(Data Opens)

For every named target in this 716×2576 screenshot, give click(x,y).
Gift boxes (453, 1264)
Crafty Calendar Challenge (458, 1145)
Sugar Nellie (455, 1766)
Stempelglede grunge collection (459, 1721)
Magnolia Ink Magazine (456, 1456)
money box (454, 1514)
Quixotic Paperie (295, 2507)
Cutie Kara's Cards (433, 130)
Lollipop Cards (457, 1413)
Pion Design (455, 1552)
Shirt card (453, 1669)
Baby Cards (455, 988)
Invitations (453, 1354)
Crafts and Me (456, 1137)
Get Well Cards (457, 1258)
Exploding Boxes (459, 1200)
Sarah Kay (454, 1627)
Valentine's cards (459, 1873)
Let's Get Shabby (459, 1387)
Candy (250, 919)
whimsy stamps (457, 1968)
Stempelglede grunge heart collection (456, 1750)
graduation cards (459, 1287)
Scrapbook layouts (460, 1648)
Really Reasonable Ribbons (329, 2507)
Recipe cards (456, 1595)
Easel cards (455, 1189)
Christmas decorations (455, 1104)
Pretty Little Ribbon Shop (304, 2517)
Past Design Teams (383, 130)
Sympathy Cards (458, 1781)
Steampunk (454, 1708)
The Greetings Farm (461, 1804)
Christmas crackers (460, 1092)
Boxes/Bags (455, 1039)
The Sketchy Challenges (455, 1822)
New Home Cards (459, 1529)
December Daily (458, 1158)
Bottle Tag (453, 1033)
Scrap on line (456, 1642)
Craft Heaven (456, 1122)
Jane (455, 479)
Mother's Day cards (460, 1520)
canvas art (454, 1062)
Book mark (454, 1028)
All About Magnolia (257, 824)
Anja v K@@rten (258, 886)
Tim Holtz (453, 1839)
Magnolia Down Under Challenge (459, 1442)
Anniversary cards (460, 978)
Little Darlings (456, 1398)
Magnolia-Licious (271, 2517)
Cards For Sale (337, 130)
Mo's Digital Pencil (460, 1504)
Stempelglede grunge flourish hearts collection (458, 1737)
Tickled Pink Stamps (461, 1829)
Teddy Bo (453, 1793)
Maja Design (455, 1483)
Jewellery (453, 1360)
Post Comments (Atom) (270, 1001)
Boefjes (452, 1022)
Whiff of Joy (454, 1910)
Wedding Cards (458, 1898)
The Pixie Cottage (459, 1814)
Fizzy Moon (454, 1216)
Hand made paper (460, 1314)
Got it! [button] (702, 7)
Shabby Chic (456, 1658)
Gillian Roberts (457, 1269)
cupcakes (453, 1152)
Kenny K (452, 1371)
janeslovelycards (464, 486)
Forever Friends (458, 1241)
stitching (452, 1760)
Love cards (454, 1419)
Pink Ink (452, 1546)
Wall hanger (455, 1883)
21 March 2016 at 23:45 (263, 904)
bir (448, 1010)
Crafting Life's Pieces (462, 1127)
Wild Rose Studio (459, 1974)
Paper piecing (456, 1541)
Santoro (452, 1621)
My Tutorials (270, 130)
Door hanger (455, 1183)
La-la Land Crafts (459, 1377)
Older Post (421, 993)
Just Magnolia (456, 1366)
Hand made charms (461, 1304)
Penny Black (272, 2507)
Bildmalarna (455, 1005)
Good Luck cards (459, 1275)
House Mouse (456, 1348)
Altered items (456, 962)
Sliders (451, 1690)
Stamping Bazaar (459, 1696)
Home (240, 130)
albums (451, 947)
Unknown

(Data Closes)

▸ Try it: Give exactly the lines from the one with "My Tutorials (270, 130)" to the end of the entries, nothing before them.

▸ Task response:
My Tutorials (270, 130)
Door hanger (455, 1183)
La-la Land Crafts (459, 1377)
Older Post (421, 993)
Just Magnolia (456, 1366)
Hand made charms (461, 1304)
Penny Black (272, 2507)
Bildmalarna (455, 1005)
Good Luck cards (459, 1275)
House Mouse (456, 1348)
Altered items (456, 962)
Sliders (451, 1690)
Stamping Bazaar (459, 1696)
Home (240, 130)
albums (451, 947)
Unknown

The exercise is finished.